» Problem to solve: Copy out the following lines unchanged, starting at the line that contains "Screen dimensions: 2576x1280" and continuing through the last line.

» Entries provided:
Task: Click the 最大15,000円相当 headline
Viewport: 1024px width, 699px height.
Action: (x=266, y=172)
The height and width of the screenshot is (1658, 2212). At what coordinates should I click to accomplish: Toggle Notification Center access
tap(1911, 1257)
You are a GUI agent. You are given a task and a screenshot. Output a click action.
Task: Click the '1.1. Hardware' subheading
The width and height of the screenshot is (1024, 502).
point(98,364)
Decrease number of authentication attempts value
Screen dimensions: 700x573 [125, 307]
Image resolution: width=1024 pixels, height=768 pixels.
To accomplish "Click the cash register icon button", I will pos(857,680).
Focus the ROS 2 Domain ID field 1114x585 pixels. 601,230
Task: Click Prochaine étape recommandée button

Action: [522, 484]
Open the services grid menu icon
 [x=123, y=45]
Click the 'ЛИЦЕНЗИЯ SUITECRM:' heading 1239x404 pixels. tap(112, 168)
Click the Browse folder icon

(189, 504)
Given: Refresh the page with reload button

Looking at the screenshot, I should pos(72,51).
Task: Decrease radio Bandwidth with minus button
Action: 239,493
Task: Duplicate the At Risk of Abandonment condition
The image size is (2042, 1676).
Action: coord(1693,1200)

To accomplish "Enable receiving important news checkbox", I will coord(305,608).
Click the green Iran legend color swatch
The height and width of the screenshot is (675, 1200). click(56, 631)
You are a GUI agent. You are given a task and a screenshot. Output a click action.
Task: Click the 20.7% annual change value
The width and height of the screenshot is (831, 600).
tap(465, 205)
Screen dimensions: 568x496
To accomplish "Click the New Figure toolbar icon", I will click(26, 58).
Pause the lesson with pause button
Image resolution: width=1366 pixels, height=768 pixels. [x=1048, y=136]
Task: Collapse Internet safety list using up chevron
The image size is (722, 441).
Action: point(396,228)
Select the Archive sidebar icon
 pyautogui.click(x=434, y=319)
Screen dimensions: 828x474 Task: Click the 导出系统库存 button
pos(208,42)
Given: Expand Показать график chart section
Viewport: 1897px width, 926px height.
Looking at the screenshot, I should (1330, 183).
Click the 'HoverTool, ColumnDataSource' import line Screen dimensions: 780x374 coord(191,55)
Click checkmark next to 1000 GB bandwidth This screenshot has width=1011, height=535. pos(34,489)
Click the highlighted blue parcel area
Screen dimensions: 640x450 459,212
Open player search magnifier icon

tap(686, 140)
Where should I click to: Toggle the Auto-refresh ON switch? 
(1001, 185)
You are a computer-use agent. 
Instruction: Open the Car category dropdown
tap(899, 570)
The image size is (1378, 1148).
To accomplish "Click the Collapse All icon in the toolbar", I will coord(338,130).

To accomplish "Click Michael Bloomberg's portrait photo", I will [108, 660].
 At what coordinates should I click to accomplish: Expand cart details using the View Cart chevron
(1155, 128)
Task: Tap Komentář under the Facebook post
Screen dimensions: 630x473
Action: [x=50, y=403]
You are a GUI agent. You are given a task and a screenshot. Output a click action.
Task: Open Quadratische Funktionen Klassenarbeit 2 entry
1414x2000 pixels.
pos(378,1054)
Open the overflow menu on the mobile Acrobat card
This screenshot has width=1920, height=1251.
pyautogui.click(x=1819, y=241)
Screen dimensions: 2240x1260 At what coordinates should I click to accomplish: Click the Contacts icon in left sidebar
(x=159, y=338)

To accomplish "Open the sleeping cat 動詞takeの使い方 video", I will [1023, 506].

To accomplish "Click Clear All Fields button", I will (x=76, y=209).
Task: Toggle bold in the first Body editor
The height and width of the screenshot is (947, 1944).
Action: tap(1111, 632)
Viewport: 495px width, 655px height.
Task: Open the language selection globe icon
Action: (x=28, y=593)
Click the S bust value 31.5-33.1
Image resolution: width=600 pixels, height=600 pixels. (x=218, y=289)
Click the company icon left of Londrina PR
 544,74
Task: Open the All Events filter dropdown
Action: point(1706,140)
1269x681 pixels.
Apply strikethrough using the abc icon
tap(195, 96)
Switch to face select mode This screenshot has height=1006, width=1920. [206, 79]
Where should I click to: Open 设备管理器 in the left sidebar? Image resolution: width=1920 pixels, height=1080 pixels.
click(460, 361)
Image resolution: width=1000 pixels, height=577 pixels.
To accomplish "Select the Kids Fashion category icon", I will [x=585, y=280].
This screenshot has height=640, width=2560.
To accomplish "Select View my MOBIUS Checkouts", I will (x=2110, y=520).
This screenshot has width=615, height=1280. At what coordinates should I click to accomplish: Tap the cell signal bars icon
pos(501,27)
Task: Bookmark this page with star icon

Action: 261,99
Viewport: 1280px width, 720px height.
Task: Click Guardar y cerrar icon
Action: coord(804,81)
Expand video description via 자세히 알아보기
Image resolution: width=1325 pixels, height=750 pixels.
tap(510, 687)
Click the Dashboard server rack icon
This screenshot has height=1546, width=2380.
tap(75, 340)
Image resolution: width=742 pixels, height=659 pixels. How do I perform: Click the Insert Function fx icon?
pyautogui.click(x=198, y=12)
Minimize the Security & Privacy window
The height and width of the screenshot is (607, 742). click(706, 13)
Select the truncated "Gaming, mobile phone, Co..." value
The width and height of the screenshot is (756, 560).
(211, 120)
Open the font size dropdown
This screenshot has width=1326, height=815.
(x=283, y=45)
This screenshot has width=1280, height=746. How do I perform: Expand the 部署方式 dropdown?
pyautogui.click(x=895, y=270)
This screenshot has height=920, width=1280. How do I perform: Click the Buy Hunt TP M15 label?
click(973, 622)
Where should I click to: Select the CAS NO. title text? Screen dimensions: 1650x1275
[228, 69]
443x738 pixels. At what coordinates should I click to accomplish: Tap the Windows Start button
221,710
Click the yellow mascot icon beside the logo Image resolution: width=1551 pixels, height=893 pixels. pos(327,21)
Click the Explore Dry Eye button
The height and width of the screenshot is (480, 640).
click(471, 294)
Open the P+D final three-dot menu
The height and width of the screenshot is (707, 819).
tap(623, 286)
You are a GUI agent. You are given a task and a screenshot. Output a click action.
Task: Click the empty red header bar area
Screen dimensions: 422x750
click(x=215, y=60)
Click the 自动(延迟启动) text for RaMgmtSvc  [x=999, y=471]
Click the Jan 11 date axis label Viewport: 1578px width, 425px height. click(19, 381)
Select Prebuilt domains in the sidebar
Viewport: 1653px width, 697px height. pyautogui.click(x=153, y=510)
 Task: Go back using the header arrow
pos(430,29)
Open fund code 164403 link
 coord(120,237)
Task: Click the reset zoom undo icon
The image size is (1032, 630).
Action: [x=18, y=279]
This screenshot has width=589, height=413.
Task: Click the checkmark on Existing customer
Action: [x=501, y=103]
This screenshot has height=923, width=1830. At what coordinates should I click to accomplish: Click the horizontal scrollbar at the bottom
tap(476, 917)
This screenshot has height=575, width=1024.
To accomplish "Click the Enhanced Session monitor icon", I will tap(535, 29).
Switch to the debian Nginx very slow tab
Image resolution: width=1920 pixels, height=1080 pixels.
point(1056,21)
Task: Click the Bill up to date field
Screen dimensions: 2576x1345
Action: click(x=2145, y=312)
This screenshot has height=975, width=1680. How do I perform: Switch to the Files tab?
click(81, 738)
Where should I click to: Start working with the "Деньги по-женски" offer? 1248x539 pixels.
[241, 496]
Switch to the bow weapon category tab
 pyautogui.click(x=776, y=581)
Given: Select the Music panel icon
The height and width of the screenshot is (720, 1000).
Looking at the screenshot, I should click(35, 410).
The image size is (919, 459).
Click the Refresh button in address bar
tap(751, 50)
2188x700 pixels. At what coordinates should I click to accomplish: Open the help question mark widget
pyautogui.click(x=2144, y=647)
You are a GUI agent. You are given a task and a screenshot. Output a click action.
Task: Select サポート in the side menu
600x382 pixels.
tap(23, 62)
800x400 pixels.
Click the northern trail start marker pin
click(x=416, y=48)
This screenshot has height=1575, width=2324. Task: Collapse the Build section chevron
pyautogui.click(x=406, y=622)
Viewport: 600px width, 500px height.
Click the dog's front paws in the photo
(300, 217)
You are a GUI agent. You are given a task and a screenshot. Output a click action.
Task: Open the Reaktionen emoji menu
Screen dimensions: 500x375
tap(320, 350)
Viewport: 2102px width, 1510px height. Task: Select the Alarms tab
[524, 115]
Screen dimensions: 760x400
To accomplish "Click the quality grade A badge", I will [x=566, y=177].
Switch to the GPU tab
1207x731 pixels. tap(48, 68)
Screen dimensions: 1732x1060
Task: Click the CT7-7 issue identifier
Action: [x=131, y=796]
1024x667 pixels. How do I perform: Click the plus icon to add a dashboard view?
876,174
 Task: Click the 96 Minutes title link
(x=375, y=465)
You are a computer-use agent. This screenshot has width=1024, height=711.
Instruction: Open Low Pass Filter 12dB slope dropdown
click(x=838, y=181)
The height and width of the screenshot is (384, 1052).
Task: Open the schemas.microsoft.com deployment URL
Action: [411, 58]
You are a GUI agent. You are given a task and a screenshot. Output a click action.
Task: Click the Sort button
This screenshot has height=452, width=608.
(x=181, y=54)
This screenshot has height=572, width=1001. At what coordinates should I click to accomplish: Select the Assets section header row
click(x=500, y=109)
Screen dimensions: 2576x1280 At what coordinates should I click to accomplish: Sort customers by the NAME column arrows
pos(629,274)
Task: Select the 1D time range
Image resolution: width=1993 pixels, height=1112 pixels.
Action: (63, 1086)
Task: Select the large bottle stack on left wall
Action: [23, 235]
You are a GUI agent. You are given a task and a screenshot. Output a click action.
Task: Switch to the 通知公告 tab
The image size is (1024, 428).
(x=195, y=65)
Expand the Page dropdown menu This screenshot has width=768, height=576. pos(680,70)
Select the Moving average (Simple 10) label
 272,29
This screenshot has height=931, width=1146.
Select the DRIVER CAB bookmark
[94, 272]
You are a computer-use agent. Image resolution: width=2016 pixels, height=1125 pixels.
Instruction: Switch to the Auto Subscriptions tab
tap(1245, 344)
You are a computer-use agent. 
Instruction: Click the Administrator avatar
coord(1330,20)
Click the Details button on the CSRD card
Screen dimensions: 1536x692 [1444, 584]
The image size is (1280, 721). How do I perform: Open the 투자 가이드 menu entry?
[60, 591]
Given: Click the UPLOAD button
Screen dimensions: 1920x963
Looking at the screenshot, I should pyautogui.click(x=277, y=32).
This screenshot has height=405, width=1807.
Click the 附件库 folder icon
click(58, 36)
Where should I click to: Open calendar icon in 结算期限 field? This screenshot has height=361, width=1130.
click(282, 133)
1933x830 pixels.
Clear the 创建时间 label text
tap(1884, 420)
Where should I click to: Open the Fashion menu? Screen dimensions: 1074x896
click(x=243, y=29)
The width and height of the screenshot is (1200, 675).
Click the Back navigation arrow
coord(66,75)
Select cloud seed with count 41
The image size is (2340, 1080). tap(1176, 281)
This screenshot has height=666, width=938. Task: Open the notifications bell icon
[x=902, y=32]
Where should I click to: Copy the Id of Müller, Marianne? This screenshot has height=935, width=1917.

» Solution to the problem:
Screen dimensions: 2576x1280 At what coordinates should I click to accomplish: Sort customers by the NAME column arrows
pos(629,274)
Task: Select the 1D time range
Image resolution: width=1993 pixels, height=1112 pixels.
Action: (63, 1086)
Task: Select the large bottle stack on left wall
Action: [23, 235]
You are a GUI agent. You are given a task and a screenshot. Output a click action.
Task: Switch to the 通知公告 tab
The image size is (1024, 428).
(x=195, y=65)
Expand the Page dropdown menu This screenshot has width=768, height=576. pos(680,70)
Select the Moving average (Simple 10) label
 272,29
This screenshot has height=931, width=1146.
Select the DRIVER CAB bookmark
[94, 272]
You are a computer-use agent. Image resolution: width=2016 pixels, height=1125 pixels.
Instruction: Switch to the Auto Subscriptions tab
tap(1245, 344)
You are a computer-use agent. 
Instruction: Click the Administrator avatar
coord(1330,20)
Click the Details button on the CSRD card
Screen dimensions: 1536x692 [1444, 584]
The image size is (1280, 721). How do I perform: Open the 투자 가이드 menu entry?
[60, 591]
Given: Click the UPLOAD button
Screen dimensions: 1920x963
Looking at the screenshot, I should pyautogui.click(x=277, y=32).
This screenshot has height=405, width=1807.
Click the 附件库 folder icon
click(58, 36)
Where should I click to: Open calendar icon in 结算期限 field? This screenshot has height=361, width=1130.
click(282, 133)
1933x830 pixels.
Clear the 创建时间 label text
tap(1884, 420)
Where should I click to: Open the Fashion menu? Screen dimensions: 1074x896
click(x=243, y=29)
The width and height of the screenshot is (1200, 675).
Click the Back navigation arrow
coord(66,75)
Select cloud seed with count 41
The image size is (2340, 1080). tap(1176, 281)
This screenshot has height=666, width=938. Task: Open the notifications bell icon
[x=902, y=32]
Where should I click to: Copy the Id of Müller, Marianne? This screenshot has height=935, width=1917.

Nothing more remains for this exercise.